Copy from "Though the four" up to and including "their kids’ diets." in the text on stress and family diets, keeping every word and mark unchanged.

━━ Text ━━

Stress is leading to poorer diets among parents but not necessarily for their children, according to a new University of Guelph study.
Published recently in Nutrients, the study is one of the first to examine family-based stress and how it affects the diets of parents and their preschool children.
It comes at a time when many families are under more stress than usual because of the pandemic, which may be worsening household tension and chaos and leading to stress-eating.
“People think of mental health and physical health as separate, but we know that stress affects our behaviours and leads to stress-eating in which we crave fatty or sugary foods,” said Valerie Hruska, a PhD candidate in the Department of Human Health and Nutritional Sciences (HHNS). “Not very many people stress-eat salad.”
Led by Hruska, the study involved surveying participants with the Guelph Family Health Study (GFHS), a long-term project co-directed by Dr. Jess Haines, a professor in the Department of Family Relations and Applied Nutrition, and HHNS professor Dr. David Ma that aims to develop evidence for creating health strategies for families with children under age six.
“We wanted to better understand how stress affects families because we know young children are in a critical window of development during which their eating patterns may be solidified into trends that persist to adulthood,” said Haines, a co-author of the study.
The participants were asked to report their own and their children’s diets. The foods were then assessed based on the Dietary Inflammatory Index, created by Connecting Health Innovations LLC. Foods that score high on the index promote inflammation and tend to be calorie-dense and nutrient-poor.
“Because ‘stress’ can be an ambiguous term, we asked participants about four kinds: personal stress; stress from being a parent; stress from living in a chaotic home; and stress from a dysfunctional family that doesn’t get along,” said Hruska.
Though the four types can often overlap, the researchers found interesting differences.
Parents who said they lived in chaotic homes or with dysfunctional families reported they ate a more pro-inflammatory diet than did parents living in better-functioning families and homes.
The researchers found no link between personal stress or parental stress and poor diets.
One of the most surprising findings was that even when parents reported high levels of any form of stress, there was no link with poor diets among their preschool children.
Hruska said she and her team expected the stress-eating habits of parents would have a trickle-down effect on their kids’ diets.
“But we didn’t find that link,” Hruska said. “There may be many reasons for that. It may be that other health behaviours are affected when parents are stressed, such as increased screen time or less exercise time. Or it may be that even stressed parents ensure that their children eat well.”
While many parents are undergoing worsened stress because of the pandemic, family stress does not always mean families eat poorly, Hruska said.
She points to previous GFHS research that showed many families have found silver linings during the pandemic, including more time to cook and eat together as a family and more opportunities for children to take part in meal prep.
“We have all gotten a deep dive into family chaos throughout this pandemic,” said Haines, “but many of these more healthful habits may persist. We will look forward to exploring this with our ongoing data in the Guelph Family Health Study.”

━━━
━━ Stored data ━━

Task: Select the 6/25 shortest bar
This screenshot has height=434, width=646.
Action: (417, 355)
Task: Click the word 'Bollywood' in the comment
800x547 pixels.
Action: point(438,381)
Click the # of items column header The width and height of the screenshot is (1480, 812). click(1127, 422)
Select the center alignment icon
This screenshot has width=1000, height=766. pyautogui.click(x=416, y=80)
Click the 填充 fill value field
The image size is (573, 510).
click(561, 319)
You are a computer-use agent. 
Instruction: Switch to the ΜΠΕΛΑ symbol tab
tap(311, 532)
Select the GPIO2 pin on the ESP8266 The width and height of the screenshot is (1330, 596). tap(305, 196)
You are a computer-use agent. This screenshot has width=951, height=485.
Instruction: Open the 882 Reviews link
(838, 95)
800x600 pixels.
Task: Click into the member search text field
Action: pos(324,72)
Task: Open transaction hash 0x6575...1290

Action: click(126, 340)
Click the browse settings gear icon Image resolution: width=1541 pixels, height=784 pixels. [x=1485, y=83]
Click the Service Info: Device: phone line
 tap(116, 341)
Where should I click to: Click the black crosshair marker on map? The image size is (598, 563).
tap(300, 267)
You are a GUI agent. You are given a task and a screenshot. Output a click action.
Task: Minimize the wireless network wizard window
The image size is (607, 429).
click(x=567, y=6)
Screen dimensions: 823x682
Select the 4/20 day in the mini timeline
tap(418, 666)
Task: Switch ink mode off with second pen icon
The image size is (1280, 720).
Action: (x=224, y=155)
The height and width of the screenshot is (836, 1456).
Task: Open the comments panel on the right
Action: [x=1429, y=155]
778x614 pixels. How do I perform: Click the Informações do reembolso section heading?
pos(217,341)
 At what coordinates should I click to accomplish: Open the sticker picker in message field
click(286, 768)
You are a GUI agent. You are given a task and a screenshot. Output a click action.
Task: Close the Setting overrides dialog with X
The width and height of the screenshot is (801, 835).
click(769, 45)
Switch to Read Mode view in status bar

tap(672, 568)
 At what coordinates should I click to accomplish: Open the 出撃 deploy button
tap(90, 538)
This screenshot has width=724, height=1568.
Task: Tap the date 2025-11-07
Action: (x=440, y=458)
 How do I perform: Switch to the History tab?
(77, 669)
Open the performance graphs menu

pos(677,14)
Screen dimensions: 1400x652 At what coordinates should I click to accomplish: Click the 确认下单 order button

━━━

Output of the task:
Though the four types can often overlap, the researchers found interesting differences.
Parents who said they lived in chaotic homes or with dysfunctional families reported they ate a more pro-inflammatory diet than did parents living in better-functioning families and homes.
The researchers found no link between personal stress or parental stress and poor diets.
One of the most surprising findings was that even when parents reported high levels of any form of stress, there was no link with poor diets among their preschool children.
Hruska said she and her team expected the stress-eating habits of parents would have a trickle-down effect on their kids’ diets.